Oops, misread that you were divding a 10 four-ways. 

You could have one Nerite in each section if you're dividing the other two 10s in half. I have two in my undivided Betta/ADF tank so you should be able to do that with your King.

Just make sure the lid is secure as, good water quality or not, some Nerites like to explore. Luckily little Edward has been taught to bring everything he finds to me and he has a soft mouth as he once brought me one that had ventured across the great room about 10 feet from the aquarium.


----------



## Bettalovinmomma (May 28, 2014)

RussellTheShihTzu said:


> Oops, misread that you were divding a 10 four-ways.
> 
> You could have one Nerite in each section if you're dividing the other two 10s in half. I have two in my undivided Betta/ADF tank so you should be able to do that with your King.
> 
> Just make sure the lid is secure as, good water quality or not, some Nerites like to explore. Luckily little Edward has been taught to bring everything he finds to me and he has a soft mouth as he once brought me one that had ventured across the great room about 10 feet from the aquarium.

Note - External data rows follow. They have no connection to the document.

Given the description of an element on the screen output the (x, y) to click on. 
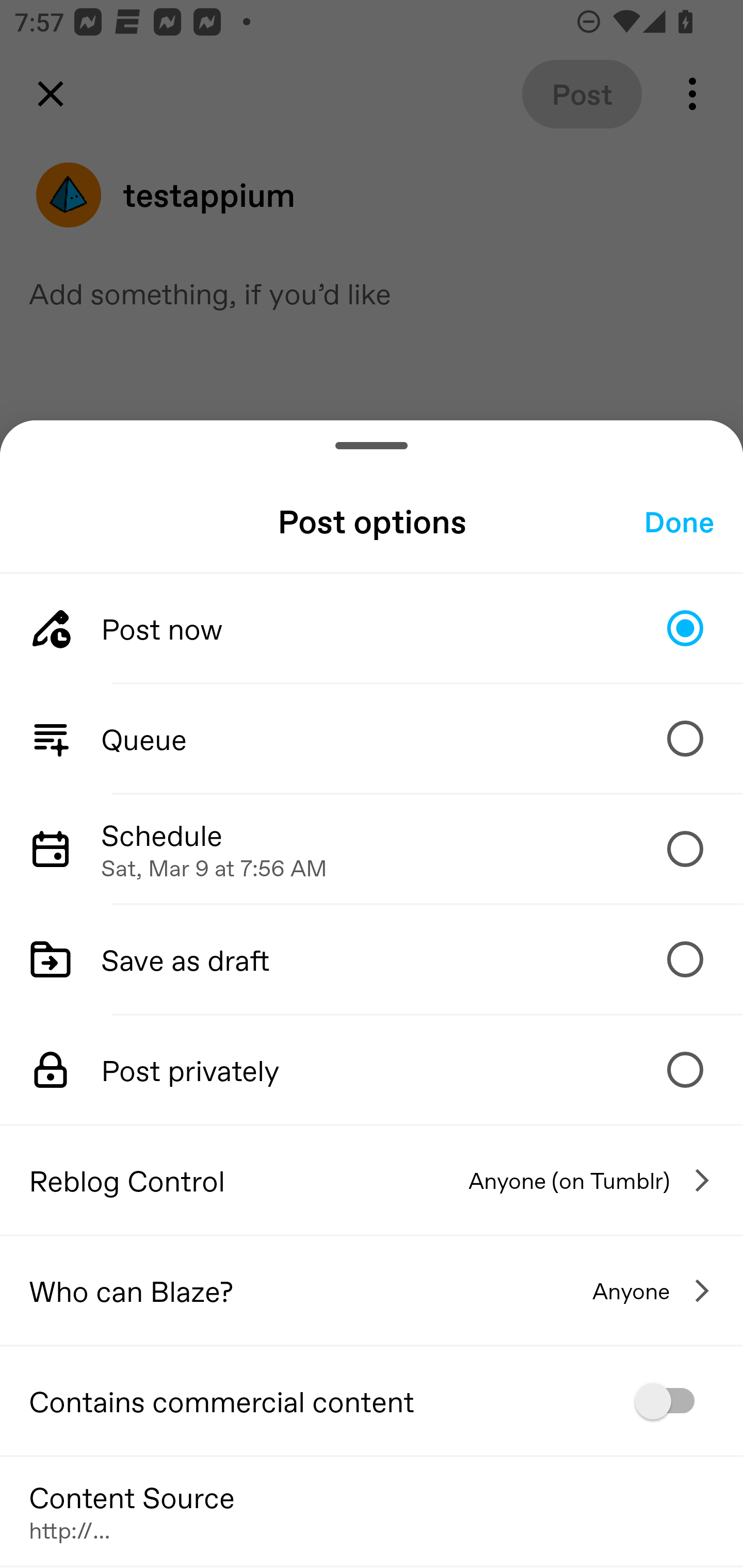
Done (679, 521)
Post now (371, 627)
Queue (371, 739)
Schedule Sat, Mar 9 at 7:56 AM (371, 848)
Save as draft (371, 958)
Post privately (371, 1070)
Reblog Control Anyone (on Tumblr) (371, 1179)
Who can Blaze? Anyone (371, 1290)
Contains commercial content (371, 1400)
Content Source http://… (371, 1510)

Two 10 gallons divided in half. So 5 gallons each for 4 guys. 

So King can have 2 in his 10 gallon and then the others can each have 1 in their side? (making 2 per 10 gallon?) Not that they'll stay on their sides of course, lol. 

I've read that they like to explore. Kinda worried about that but the only holes in my hoods are for the heater cord and air tube for the sponge filters. So no cut outs for filters to get out of or filters to get into :lol:


----------



## Bettalovinmomma (May 28, 2014)

VivianKJean said:


> just put them in a 1-2 QT tank with a heater, filter is not needed but is a plus if you can get it.


I have a 2.5 gallon. So just keep an eye on the parameters. How often do you think a wc would be with 6? 

And does it matter what type I get? Can I have say a zebra and tiger in the same tank?

Thanks for the replies!


----------



## Bettalovinmomma (May 28, 2014)

Oh, and I'm having my LFS that I trust order them in for me. So they won't be coming from Petco or a box store like that.


----------



## RussellTheShihTzu (Mar 19, 2013)

There's really absolutely no reason on earth to quarantine snails. I've never figured out why people do. ;-)


----------



## Bettalovinmomma (May 28, 2014)

RussellTheShihTzu said:


> There's really absolutely no reason on earth to quarantine snails. I've never figured out why people do. ;-)


Ok. Some of the info says yes and some say no. So I'm torn. 

Will they be ok in a cycling tank?


----------



## RussellTheShihTzu (Mar 19, 2013)

You can "grow" algae by putting rocks in a small dish in sunny window. While I've never quarantined my Nerite, Assassin or MTS, it's always better safe than sorry if you're worried.


----------